(Stored data entries)
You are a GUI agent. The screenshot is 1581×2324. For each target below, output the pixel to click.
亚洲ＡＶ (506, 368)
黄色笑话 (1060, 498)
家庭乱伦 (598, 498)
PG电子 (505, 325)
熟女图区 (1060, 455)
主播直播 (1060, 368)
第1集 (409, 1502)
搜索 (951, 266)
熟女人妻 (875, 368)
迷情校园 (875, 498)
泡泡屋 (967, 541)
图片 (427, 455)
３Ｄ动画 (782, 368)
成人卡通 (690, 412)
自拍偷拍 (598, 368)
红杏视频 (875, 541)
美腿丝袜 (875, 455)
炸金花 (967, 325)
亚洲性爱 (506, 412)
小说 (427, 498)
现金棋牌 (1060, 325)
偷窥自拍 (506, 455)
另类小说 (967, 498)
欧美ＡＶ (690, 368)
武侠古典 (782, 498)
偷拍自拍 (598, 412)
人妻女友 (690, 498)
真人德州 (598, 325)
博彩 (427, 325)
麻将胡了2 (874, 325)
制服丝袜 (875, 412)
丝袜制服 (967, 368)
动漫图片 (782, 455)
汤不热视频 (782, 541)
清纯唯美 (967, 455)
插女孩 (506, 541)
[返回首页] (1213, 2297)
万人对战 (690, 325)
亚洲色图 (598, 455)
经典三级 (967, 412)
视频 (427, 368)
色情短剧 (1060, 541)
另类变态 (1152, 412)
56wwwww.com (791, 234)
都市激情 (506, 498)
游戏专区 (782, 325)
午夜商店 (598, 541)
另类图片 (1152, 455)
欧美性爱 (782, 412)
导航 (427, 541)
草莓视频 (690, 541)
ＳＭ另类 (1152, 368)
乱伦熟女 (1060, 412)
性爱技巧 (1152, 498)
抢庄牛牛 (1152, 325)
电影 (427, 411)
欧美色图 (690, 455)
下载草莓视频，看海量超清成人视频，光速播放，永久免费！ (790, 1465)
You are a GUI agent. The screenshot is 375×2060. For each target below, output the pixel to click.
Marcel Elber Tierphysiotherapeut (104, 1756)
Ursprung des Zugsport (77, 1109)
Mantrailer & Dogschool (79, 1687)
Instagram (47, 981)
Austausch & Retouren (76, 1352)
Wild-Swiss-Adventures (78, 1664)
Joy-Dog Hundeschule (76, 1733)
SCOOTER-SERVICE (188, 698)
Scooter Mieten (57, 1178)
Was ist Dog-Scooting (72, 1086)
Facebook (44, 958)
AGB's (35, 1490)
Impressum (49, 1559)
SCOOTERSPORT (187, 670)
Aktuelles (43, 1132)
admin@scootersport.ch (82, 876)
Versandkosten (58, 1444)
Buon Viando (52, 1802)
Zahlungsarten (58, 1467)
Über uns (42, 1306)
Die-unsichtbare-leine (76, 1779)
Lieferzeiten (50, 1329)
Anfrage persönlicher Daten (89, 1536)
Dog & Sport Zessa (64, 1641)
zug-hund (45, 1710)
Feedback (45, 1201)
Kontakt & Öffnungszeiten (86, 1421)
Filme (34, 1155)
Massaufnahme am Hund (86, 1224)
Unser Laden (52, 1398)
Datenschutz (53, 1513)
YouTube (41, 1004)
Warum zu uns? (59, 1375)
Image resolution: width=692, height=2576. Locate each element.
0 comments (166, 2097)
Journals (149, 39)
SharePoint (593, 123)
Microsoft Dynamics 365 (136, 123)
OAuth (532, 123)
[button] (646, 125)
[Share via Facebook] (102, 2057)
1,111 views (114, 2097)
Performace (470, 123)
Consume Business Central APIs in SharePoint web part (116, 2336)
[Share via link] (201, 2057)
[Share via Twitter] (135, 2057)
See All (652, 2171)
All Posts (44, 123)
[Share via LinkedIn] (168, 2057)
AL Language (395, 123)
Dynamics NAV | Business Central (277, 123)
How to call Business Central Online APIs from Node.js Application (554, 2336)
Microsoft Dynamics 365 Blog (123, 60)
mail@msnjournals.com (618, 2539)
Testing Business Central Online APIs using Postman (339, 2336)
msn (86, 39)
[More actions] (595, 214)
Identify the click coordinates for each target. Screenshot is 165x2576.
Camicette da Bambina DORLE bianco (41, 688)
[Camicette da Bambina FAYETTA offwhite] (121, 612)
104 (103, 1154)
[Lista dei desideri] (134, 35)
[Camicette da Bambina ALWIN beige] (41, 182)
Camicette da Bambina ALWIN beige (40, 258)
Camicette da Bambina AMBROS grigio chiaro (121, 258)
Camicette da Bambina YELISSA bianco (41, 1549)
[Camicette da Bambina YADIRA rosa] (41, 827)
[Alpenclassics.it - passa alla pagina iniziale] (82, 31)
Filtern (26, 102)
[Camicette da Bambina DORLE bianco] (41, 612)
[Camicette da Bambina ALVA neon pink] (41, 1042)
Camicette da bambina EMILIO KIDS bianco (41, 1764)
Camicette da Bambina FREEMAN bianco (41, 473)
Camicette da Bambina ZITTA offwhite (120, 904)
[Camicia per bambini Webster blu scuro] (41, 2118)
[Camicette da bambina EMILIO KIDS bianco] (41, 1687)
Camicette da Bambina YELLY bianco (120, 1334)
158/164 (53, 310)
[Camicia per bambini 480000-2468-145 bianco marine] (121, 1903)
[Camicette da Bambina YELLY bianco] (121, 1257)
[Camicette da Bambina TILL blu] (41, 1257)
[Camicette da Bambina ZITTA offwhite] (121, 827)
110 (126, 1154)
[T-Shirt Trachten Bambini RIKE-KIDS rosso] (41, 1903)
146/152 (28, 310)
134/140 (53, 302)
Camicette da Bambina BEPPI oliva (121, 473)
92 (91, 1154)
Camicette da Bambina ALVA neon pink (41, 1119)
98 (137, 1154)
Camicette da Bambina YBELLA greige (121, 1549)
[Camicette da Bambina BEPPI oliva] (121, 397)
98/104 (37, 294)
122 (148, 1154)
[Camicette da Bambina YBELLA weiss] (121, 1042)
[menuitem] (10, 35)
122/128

• [What you should do] The records above need to be transcribed in full. Keep every character unchanged.

• [Solution for this task]
You are a GUI agent. The screenshot is 1581×2324. For each target below, output the pixel to click.
亚洲ＡＶ (506, 368)
黄色笑话 (1060, 498)
家庭乱伦 (598, 498)
PG电子 (505, 325)
熟女图区 (1060, 455)
主播直播 (1060, 368)
第1集 (409, 1502)
搜索 (951, 266)
熟女人妻 (875, 368)
迷情校园 (875, 498)
泡泡屋 (967, 541)
图片 (427, 455)
３Ｄ动画 (782, 368)
成人卡通 (690, 412)
自拍偷拍 (598, 368)
红杏视频 (875, 541)
美腿丝袜 (875, 455)
炸金花 (967, 325)
亚洲性爱 (506, 412)
小说 (427, 498)
现金棋牌 (1060, 325)
偷窥自拍 (506, 455)
另类小说 (967, 498)
欧美ＡＶ (690, 368)
武侠古典 (782, 498)
偷拍自拍 (598, 412)
人妻女友 (690, 498)
真人德州 (598, 325)
博彩 (427, 325)
麻将胡了2 (874, 325)
制服丝袜 (875, 412)
丝袜制服 (967, 368)
动漫图片 (782, 455)
汤不热视频 (782, 541)
清纯唯美 (967, 455)
插女孩 (506, 541)
[返回首页] (1213, 2297)
万人对战 (690, 325)
亚洲色图 (598, 455)
经典三级 (967, 412)
视频 (427, 368)
色情短剧 (1060, 541)
另类变态 (1152, 412)
56wwwww.com (791, 234)
都市激情 (506, 498)
游戏专区 (782, 325)
午夜商店 (598, 541)
另类图片 (1152, 455)
欧美性爱 (782, 412)
导航 (427, 541)
草莓视频 (690, 541)
ＳＭ另类 (1152, 368)
乱伦熟女 (1060, 412)
性爱技巧 (1152, 498)
抢庄牛牛 (1152, 325)
电影 (427, 411)
欧美色图 (690, 455)
下载草莓视频，看海量超清成人视频，光速播放，永久免费！ (790, 1465)
You are a GUI agent. The screenshot is 375×2060. For each target below, output the pixel to click.
Marcel Elber Tierphysiotherapeut (104, 1756)
Ursprung des Zugsport (77, 1109)
Mantrailer & Dogschool (79, 1687)
Instagram (47, 981)
Austausch & Retouren (76, 1352)
Wild-Swiss-Adventures (78, 1664)
Joy-Dog Hundeschule (76, 1733)
SCOOTER-SERVICE (188, 698)
Scooter Mieten (57, 1178)
Was ist Dog-Scooting (72, 1086)
Facebook (44, 958)
AGB's (35, 1490)
Impressum (49, 1559)
SCOOTERSPORT (187, 670)
Aktuelles (43, 1132)
admin@scootersport.ch (82, 876)
Versandkosten (58, 1444)
Buon Viando (52, 1802)
Zahlungsarten (58, 1467)
Über uns (42, 1306)
Die-unsichtbare-leine (76, 1779)
Lieferzeiten (50, 1329)
Anfrage persönlicher Daten (89, 1536)
Dog & Sport Zessa (64, 1641)
zug-hund (45, 1710)
Feedback (45, 1201)
Kontakt & Öffnungszeiten (86, 1421)
Filme (34, 1155)
Massaufnahme am Hund (86, 1224)
Unser Laden (52, 1398)
Datenschutz (53, 1513)
YouTube (41, 1004)
Warum zu uns? (59, 1375)
Image resolution: width=692, height=2576. Locate each element.
0 comments (166, 2097)
Journals (149, 39)
SharePoint (593, 123)
Microsoft Dynamics 365 (136, 123)
OAuth (532, 123)
[button] (646, 125)
[Share via Facebook] (102, 2057)
1,111 views (114, 2097)
Performace (470, 123)
Consume Business Central APIs in SharePoint web part (116, 2336)
[Share via link] (201, 2057)
[Share via Twitter] (135, 2057)
See All (652, 2171)
All Posts (44, 123)
[Share via LinkedIn] (168, 2057)
AL Language (395, 123)
Dynamics NAV | Business Central (277, 123)
How to call Business Central Online APIs from Node.js Application (554, 2336)
Microsoft Dynamics 365 Blog (123, 60)
mail@msnjournals.com (618, 2539)
Testing Business Central Online APIs using Postman (339, 2336)
msn (86, 39)
[More actions] (595, 214)
Identify the click coordinates for each target. Screenshot is 165x2576.
Camicette da Bambina DORLE bianco (41, 688)
[Camicette da Bambina FAYETTA offwhite] (121, 612)
104 (103, 1154)
[Lista dei desideri] (134, 35)
[Camicette da Bambina ALWIN beige] (41, 182)
Camicette da Bambina ALWIN beige (40, 258)
Camicette da Bambina AMBROS grigio chiaro (121, 258)
Camicette da Bambina YELISSA bianco (41, 1549)
[Camicette da Bambina YADIRA rosa] (41, 827)
[Alpenclassics.it - passa alla pagina iniziale] (82, 31)
Filtern (26, 102)
[Camicette da Bambina DORLE bianco] (41, 612)
[Camicette da Bambina ALVA neon pink] (41, 1042)
Camicette da bambina EMILIO KIDS bianco (41, 1764)
Camicette da Bambina FREEMAN bianco (41, 473)
Camicette da Bambina ZITTA offwhite (120, 904)
[Camicia per bambini Webster blu scuro] (41, 2118)
[Camicette da bambina EMILIO KIDS bianco] (41, 1687)
Camicette da Bambina YELLY bianco (120, 1334)
158/164 (53, 310)
[Camicia per bambini 480000-2468-145 bianco marine] (121, 1903)
[Camicette da Bambina YELLY bianco] (121, 1257)
[Camicette da Bambina TILL blu] (41, 1257)
[Camicette da Bambina ZITTA offwhite] (121, 827)
110 (126, 1154)
[T-Shirt Trachten Bambini RIKE-KIDS rosso] (41, 1903)
146/152 (28, 310)
134/140 (53, 302)
Camicette da Bambina BEPPI oliva (121, 473)
92 (91, 1154)
Camicette da Bambina ALVA neon pink (41, 1119)
98 (137, 1154)
Camicette da Bambina YBELLA greige (121, 1549)
[Camicette da Bambina BEPPI oliva] (121, 397)
98/104 (37, 294)
122 (148, 1154)
[Camicette da Bambina YBELLA weiss] (121, 1042)
[menuitem] (10, 35)
122/128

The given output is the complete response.